I installed the RAID board, made it the primary master, and this is where things went wrong. The VAIO recovery will install the win XP oem version on the RAID array correctly. However the first time you reboor it will give an error message that the system config is corrupt. You are advised to remove any extra disks you have installed and reinstall XP, rather impossible when the extra disk is the only disk. Any other options which are available will result in a reboot.
I contacted Sony support and they were very polite but unable to solve my problem. They claim that installing a RAID array is not an standard upgrade. The recovery disk will not install correctly since it is an OEM version of XP.

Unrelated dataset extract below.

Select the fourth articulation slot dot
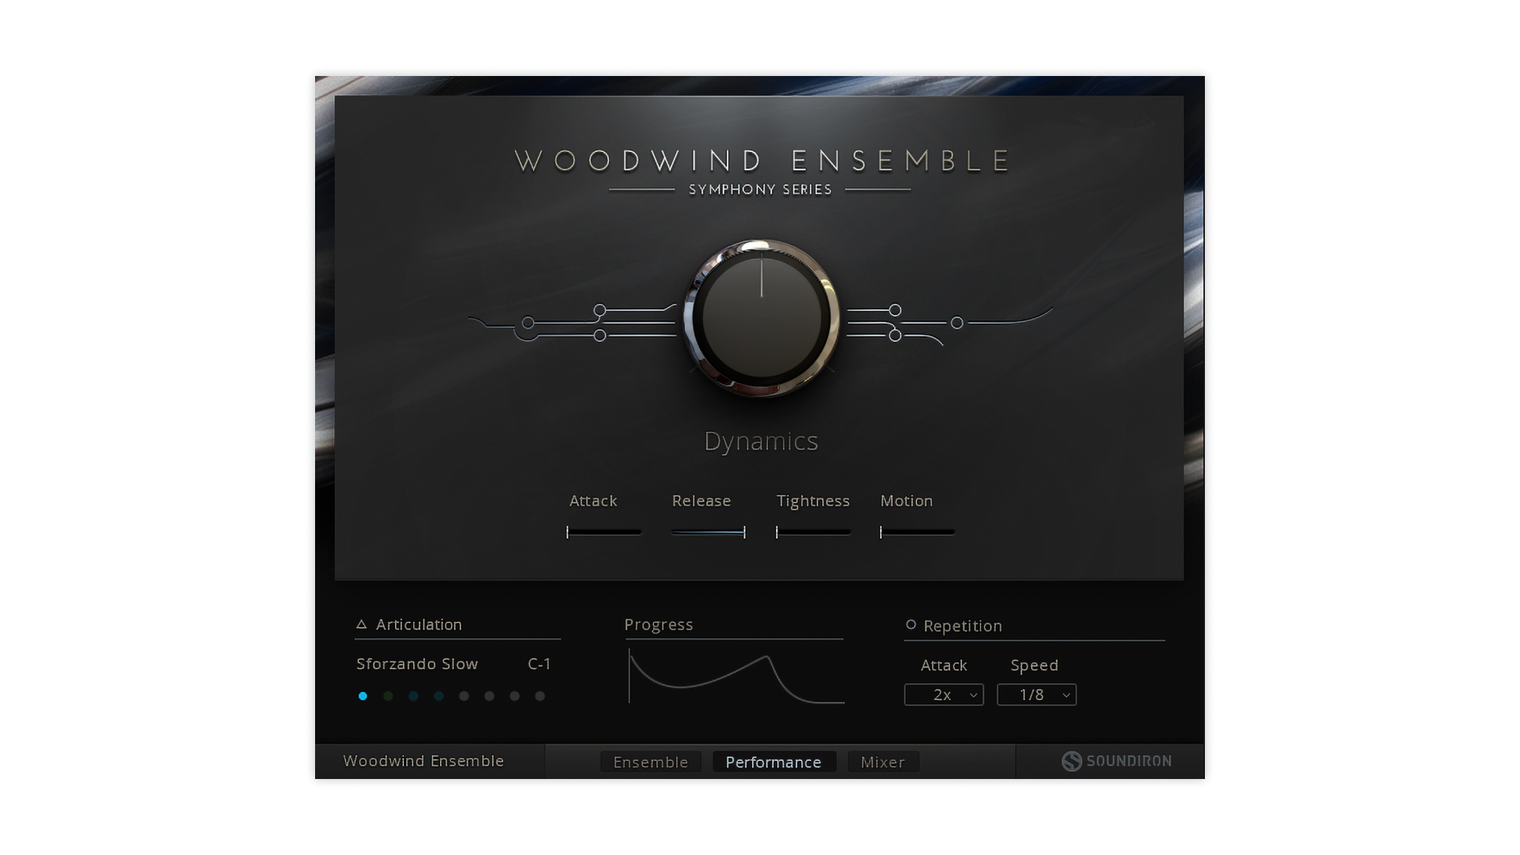point(439,697)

The only way to get things working is by using a XP retail version. This will do the trick and install correctly on any RAID 0 array. The downside is that all the extra software which comes with the RS222 will not install on a different version of XP than the one on the rescue disk.
So was it worth the effort? Unfortunately I cannot compare the increase in system startup performance sinde I am running a different operating system. But general disk performance improved enough to make me smile. If anyone is interested in the numbers let me know, I will run a benchmark.
To be honest with you RAID is an expensive thing to use. Specially when there's 10000+RPM drives on the market. I know it's handy for copying over but it's only really for servers.
I agree, but to my knowledge the 10K rpm disks are pretty noisy and the barracuda's are pretty quiet. If you know of a quiet 10K rpm disk please let me know.
Mike.
I don't, sorry.
Unless you're going to do video editing for DVD quality, I would stick with 7200RPM. You're right about the Seagate's - nice, but I'm an IBM/Hitatchi fan.